— What is being asked —
Output, word for word, each line from the one with "Screen dimensions: 1250x775" through the end of the listing below, excluding every picture.

— Source data —
—————
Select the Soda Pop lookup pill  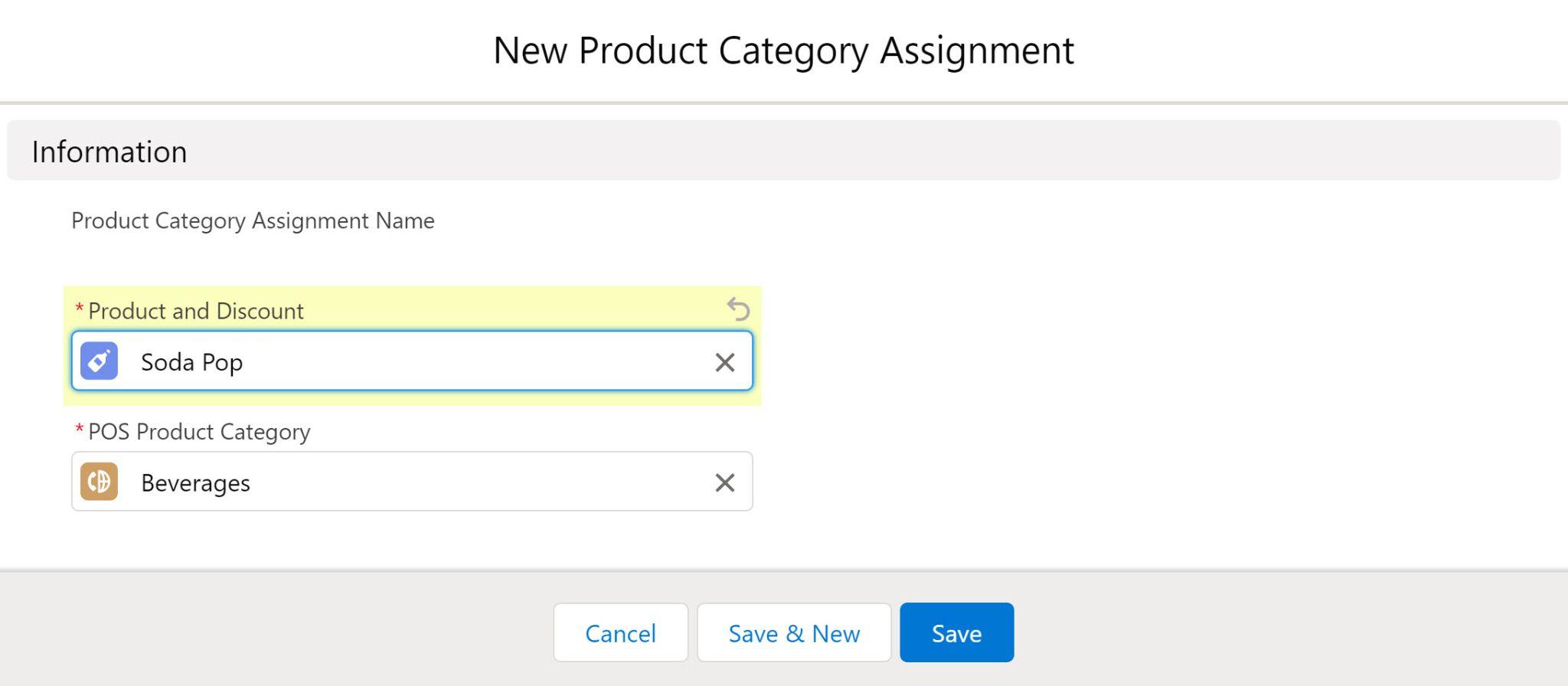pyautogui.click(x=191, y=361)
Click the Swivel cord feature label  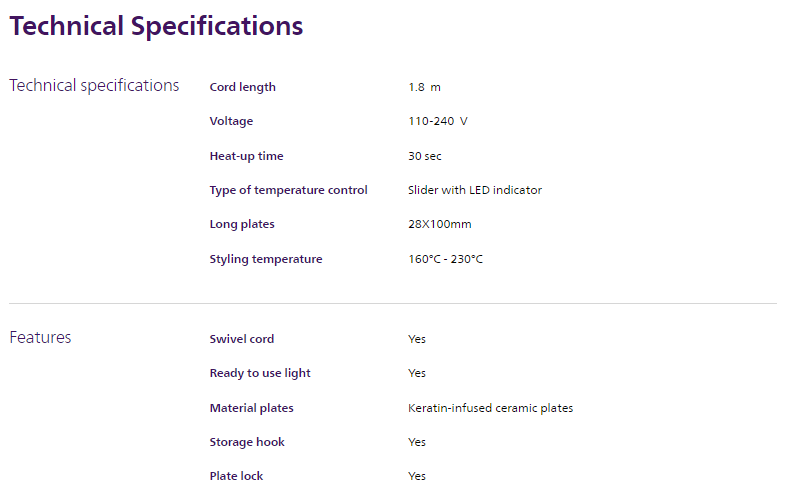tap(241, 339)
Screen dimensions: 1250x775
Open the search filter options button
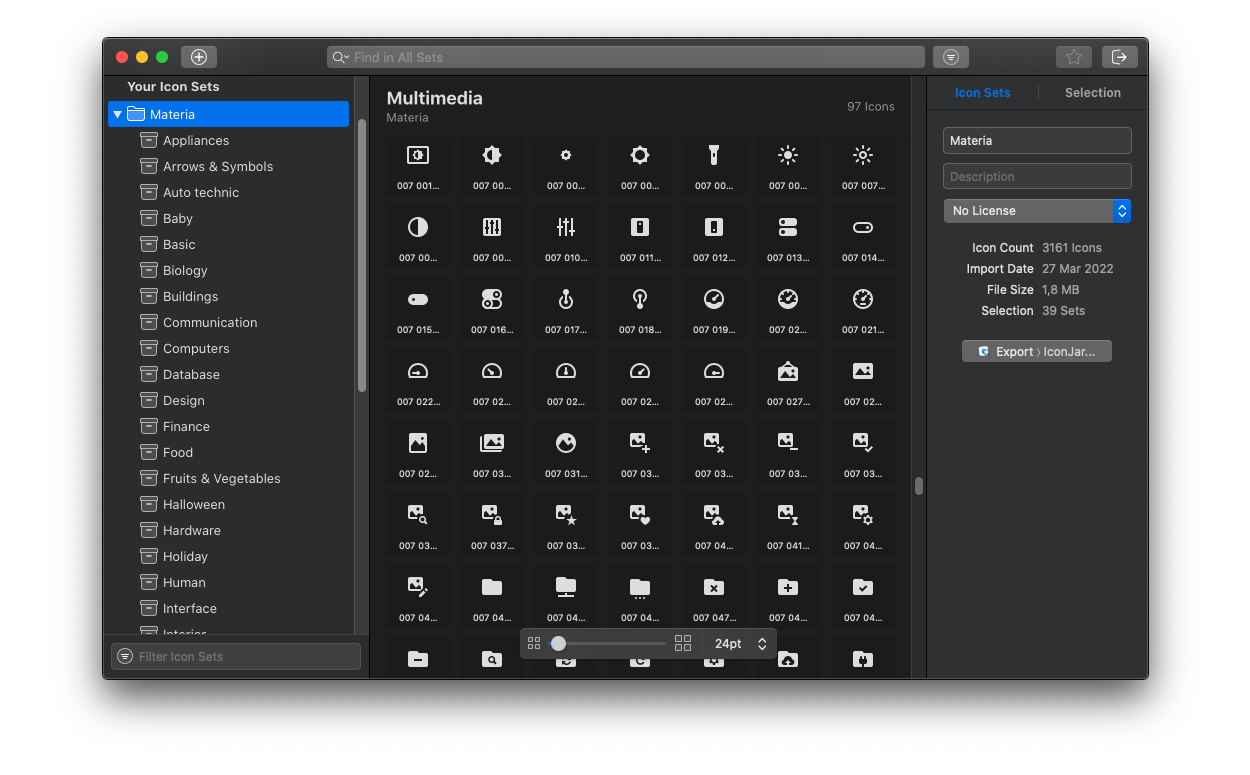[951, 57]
—————
— Problem solution —
Screen dimensions: 1250x775
Open the search filter options button
[951, 57]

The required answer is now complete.